In August the North American Securities Administrators Association (NASAA) released a list of the "Top 10" scams that they are fighting. Unfortunately, charitable gift annuities were included on the list. Their inclusion was apparently prompted by the recent default on gift annuities by the Mid-America Foundation and the Baptist Foundation of Arizona.

The American Council on Gift Annuities and the National Committee on Planned Giving have written a letter to the editors of the publications that reported on the NASAA statement, and have also jointly issued the following statement for posting on their respective websites.

In both the letter and the statement, Bradley W. Skolnik, past-president of NASAA and current chair of its enforcement section was quoted in support of the legitimacy of charitable gift annuities.


ACGA Response to Media Reports of Charitable Gift Annuities as "Investment Scams"

Each year thousands of Americans make generous charitable gifts by creating charitable gift annuities. In so doing, these donors are able to support churches, schools, and other charitable organizations of their choice while enjoying the financial advantages of a charitable gift annuity.

Charitable gift annuities are among the oldest and most respected methods of charitable giving, with the first annuity having been issued by the American Bible Society in 1843. They currently play a prominent role in the planned giving programs of numerous reputable charitable organizations in the nation.

Recent media coverage has highlighted the inclusion of the abuse of charitable gift annuities on a list of "investment scams" by the North American Securities Administrators' Association (NASAA). Unfortunately, this coverage has mis-characterized the charitable gift annuity. Although a few persons have abused this charitable gift vehicle by commercializing it and misusing funds, it is this abuse of the charitable gift annuity - not the charitable gift annuity itself - that is the problem. Thousands of charities issue gift annuities, and default on payments to beneficiaries is exceedingly rare.

"It would be a shame to allow the misuse of charitable gift annuities by a few unscrupulous organizations to taint a legitimate charitable giving plan," said Bradley W. Skolnik, who is past-president of NASAA and current chair of its Enforcement Section which is charged with coordinating the efforts of state securities administrators to prevent fraud.
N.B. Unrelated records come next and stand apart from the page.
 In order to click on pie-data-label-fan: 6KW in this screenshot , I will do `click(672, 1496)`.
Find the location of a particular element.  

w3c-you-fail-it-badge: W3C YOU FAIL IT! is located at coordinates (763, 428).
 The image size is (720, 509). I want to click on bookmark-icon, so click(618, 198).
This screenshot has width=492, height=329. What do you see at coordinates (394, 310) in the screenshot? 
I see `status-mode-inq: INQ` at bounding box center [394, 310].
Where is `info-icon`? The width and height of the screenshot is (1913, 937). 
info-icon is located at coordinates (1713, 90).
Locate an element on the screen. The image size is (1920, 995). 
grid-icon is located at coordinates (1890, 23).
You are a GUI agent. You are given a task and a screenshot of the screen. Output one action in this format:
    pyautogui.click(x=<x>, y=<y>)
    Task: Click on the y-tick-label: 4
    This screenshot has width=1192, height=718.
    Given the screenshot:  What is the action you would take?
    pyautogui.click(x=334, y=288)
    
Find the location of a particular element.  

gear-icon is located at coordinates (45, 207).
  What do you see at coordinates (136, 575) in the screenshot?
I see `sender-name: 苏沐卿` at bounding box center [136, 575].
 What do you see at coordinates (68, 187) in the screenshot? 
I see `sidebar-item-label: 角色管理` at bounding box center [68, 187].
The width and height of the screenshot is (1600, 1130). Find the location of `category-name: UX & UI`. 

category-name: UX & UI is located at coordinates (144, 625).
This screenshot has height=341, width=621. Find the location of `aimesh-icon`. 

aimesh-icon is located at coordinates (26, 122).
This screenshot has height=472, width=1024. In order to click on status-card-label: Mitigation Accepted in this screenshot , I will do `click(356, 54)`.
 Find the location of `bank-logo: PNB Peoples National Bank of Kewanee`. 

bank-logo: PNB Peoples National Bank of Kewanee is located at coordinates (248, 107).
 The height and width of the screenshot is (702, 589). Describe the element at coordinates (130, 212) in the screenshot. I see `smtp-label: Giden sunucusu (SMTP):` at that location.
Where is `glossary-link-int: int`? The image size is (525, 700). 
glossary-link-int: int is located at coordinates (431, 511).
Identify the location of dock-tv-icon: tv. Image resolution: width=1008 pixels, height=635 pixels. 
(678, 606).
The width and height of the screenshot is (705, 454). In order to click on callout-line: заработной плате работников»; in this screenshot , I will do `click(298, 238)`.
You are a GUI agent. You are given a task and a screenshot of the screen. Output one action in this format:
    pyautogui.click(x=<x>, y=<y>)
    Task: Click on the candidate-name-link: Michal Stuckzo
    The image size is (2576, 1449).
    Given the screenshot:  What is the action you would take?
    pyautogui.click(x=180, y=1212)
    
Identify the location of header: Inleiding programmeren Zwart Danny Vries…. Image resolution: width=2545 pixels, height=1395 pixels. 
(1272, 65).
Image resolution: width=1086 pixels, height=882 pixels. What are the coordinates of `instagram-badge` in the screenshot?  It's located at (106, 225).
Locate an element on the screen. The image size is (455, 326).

A charitable gift annuity is created when a donor makes a contribution of cash or other property to a charitable organization in exchange for a contractual promise by the organization to pay a fixed dollar amount per year for the lifetime of one or two beneficiaries named by the donor. The donor receives an income tax deduction for the value of the charitable portion of the contribution. Payments to the beneficiaries are an obligation of the charitable organization. The regulation of charitable gift annuities varies from state to state, and some states have disclosure and reserve requirements.

"A responsibly managed gift annuity program can be a tremendous benefit to donors and the charitable organization. We are united in our opposition to the abuses of gift annuities and must not allow the actions of a few to condemn this venerable gift plan," said Clinton A. Schroeder, president of the American Council on Gift Annuities (ACGA) which, along with the National Committee on Planned Giving (NCPG) has adopted standards of practice regarding such gifts.

"Charitable gift annuities are not a 'scam,' and donors should feel confident that reputable charitable organizations will take steps to assure payments to beneficiaries and use funds for legitimate purposes. Donors should also be mindful of the fact that, though a charitable gift annuity offers considerable financial benefits, its central purpose is to facilitate a gift to charity," said Jonathan Ackerman, president of the National Committee on Planned Giving.

Both NCPG and ACGA recommend that donors set up charitable gift annuities only with charitable organizations that they know personally and wish to support with their charitable gifts. Donors should also ask charities to disclose information about their financial situation and governance as required by the Philanthropy Protection Act of 1995.